Ushuaia is located very far south. So far south it’s a six hour drive from the bottom of the Americas continent. So south we drove through a snowstorm in the middle of summer on arrival to the city. So south it’s the starting point for most visits to Antarctica.
If the weather and Antarctic bound vessels in the harbour aren’t enough of a reminder for how far south you are, the fact the town slogan of “the end of the world” is plastered everywhere certainly is. The city of Ushuaia’s main claim to fame is that it’s the southernmost city in the world.
It’s seriously everywhere. The end of the world train. The end of the world sign by the harbour. The end of the world museum.
There is only one problem with all of this. Located even further south is Puerto Williams, a town on the Chilean island of Navarino. Now on a technicality, Ushuaia can claim to be the southernmost city in the world, as Puerto Williams is only a town. However, it’s not like Puerto Williams is just three houses and a general store – more than 2,000 people call it home and it has seen a large increase in its population in recent times.
It will be interesting to see what size Puerto Williams needs to reach before Ushuaia can no longer claim it is the southernmost anything. Based on similar examples, all evidence points to Ushuaia just ignoring any competition. Indeed, as we passed a lighthouse on a tour of the Beagle Channel, our guide said that we may have heard it called the “lighthouse at the end of the world” (there we go again…), as it’s the most southern lighthouse in Argentina. This completely ignores the fact that the actual southernmost lighthouse in the world is located over 100km further south on the Hornos Islands in Chile.

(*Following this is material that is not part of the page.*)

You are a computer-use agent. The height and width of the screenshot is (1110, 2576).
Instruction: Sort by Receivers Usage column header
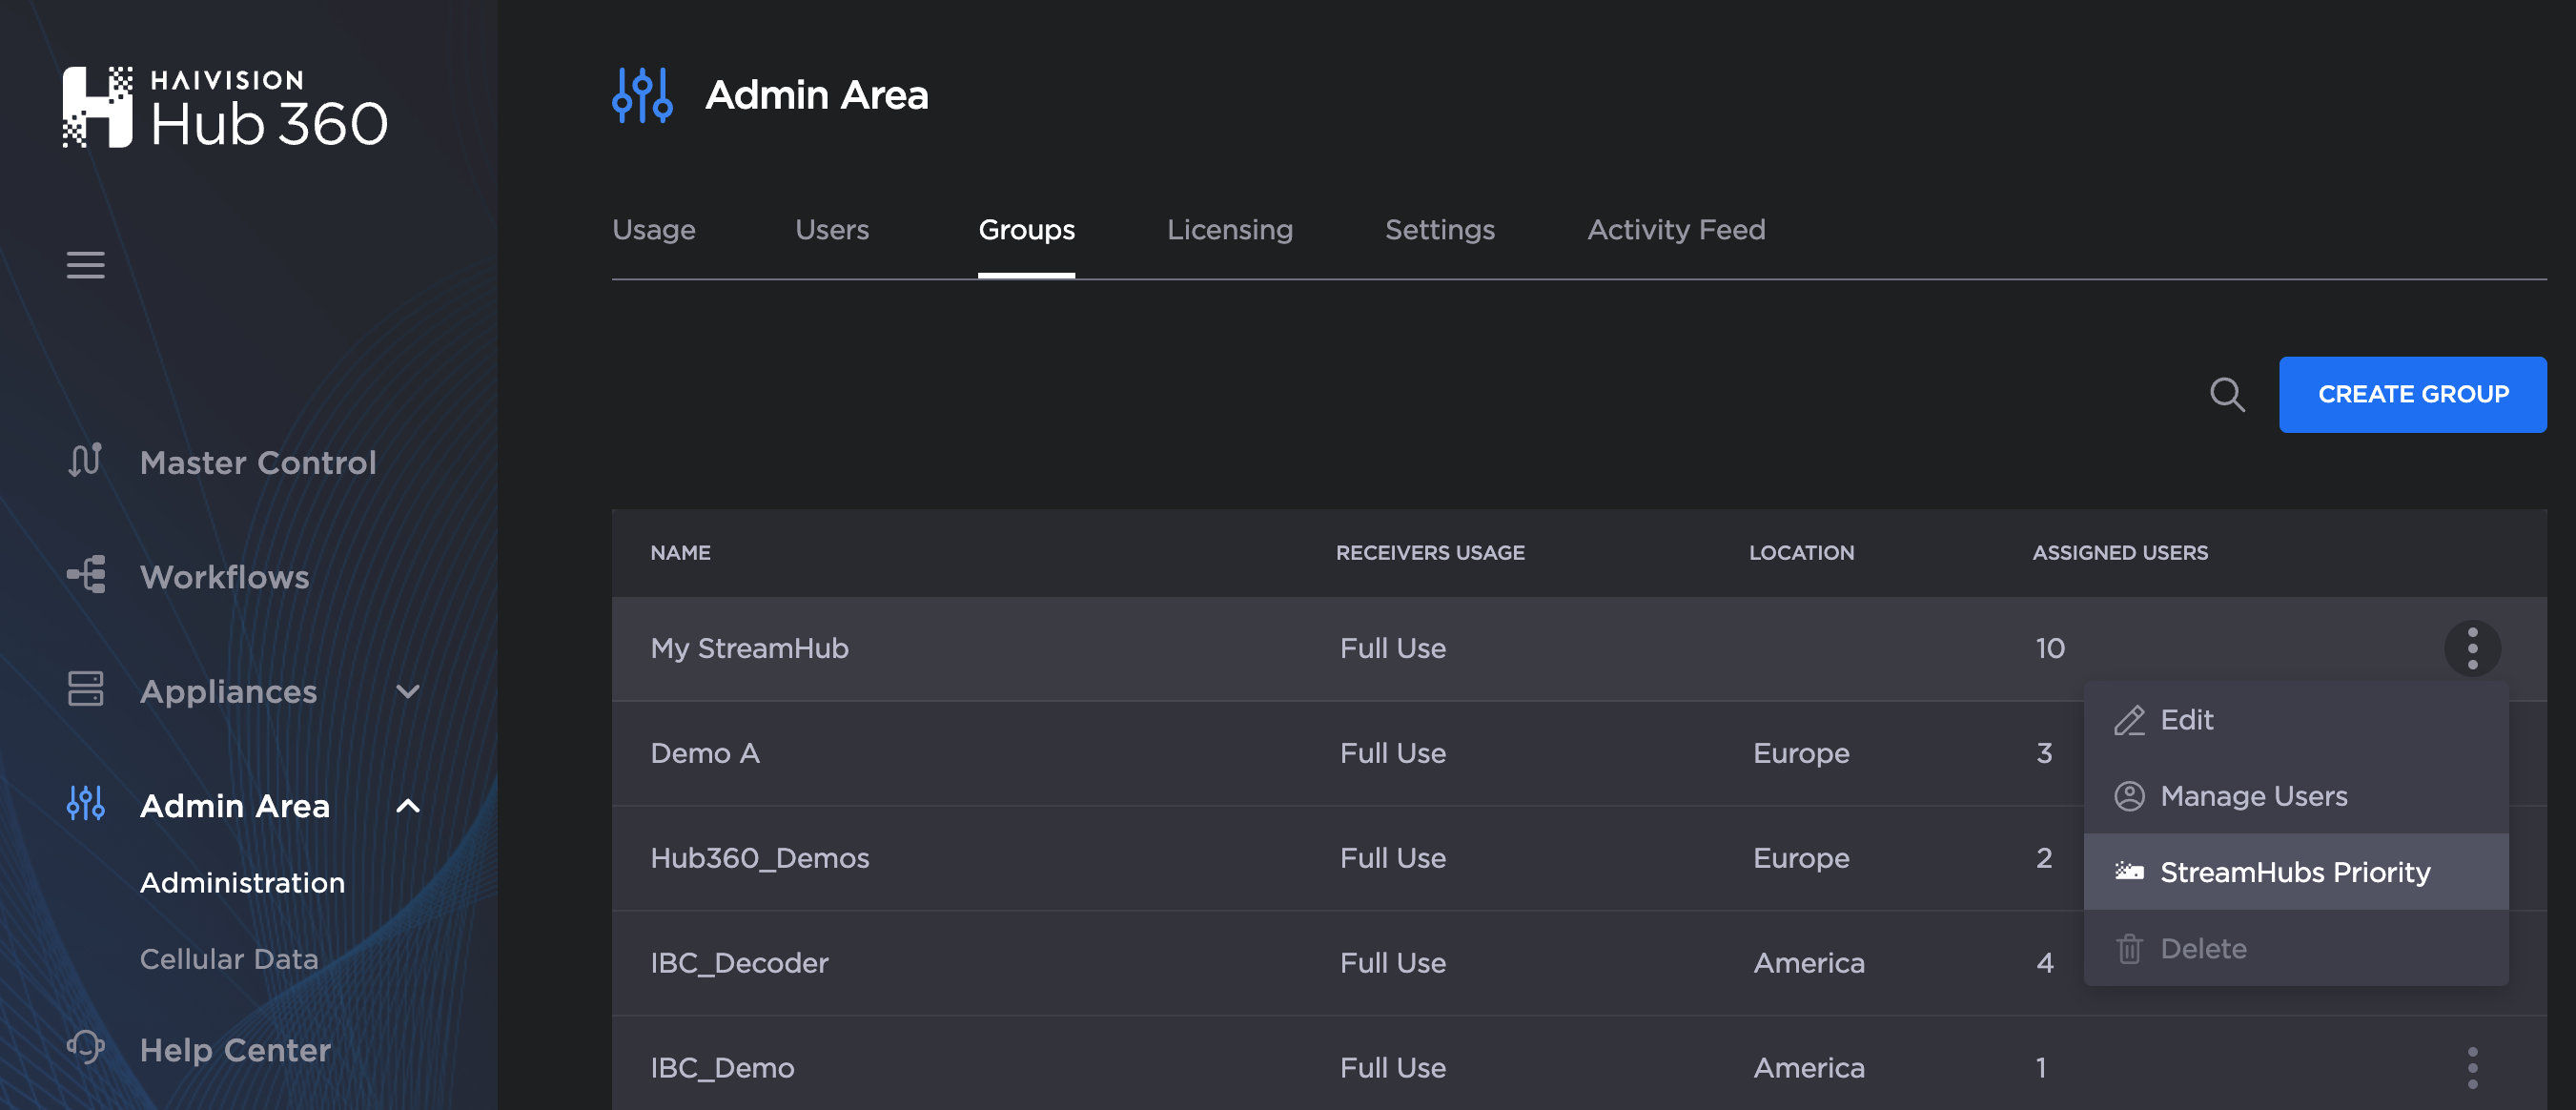[1429, 553]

I don’t think this is a huge problem or anything, but it is funny that a number of travelers come to Ushuaia purely to have been to the “end of the world”. A few people at our hostel told Erin it was the reason they were in Ushuaia for New Years. It would’ve been funny to be there when they realised they were going to have to go a bit further south to tick that one off the bucket list.
It also does Ushuaia a massive disservice. It’s a great city in its own right. Surrounded by mountains on three sides and the Beagle Channel on the other, the location is beautiful. There is an impressive national park nearby, an interesting history as a penal colony and no shortage of things to do.

Our week in Ushuaia could be divided into two distinct halves. The first three days were spent struggling to find places that were open over the Christmas period, and trying to organise a last minute deal on a trip to Antarctica.
With considerably lighter pockets in the second half of the week, we were able to take advantage of being offered free places on some tours around Ushuaia run by the company we booked our Antarctic trip with.
On these tours we took a boat through the Beagle Channel to an island full of penguins (Magellanic, Gentoo and one King), saw the main sights of the Tierra Del Fuego National Park and checked out a few lakes to the north of Ushuaia.


These tours further proved to me that, where possible, I’d rather avoid a tour group and do something independently. I find it hard to make any connection with a place when, along with twenty other people, you jump out of a bus for five minutes to take a photo and then it’s back on board and straight to the next sight. You’re also bound to get at least one annoying person in the group, who you can’t get away from for the duration of the tour.
That said, with around $400US worth of tours given to us for free, it was a pretty handy way to see a number of the main attractions around Ushuaia.
As our Antarctica tour doesn’t depart Ushuaia until the 10th of January, we’ve decided to fly north for a week and visit the two towns based around the Los Glaciers National Park in Argentina, El Calafate and El Chalten. Then we’ll fly back down to Ushuaia and on to Antarctica for 12 days. We couldn’t be more excited. From the place that calls itself the end of the world to the place actually located at the bottom of the earth. Fingers crossed the Drake Passage plays nice.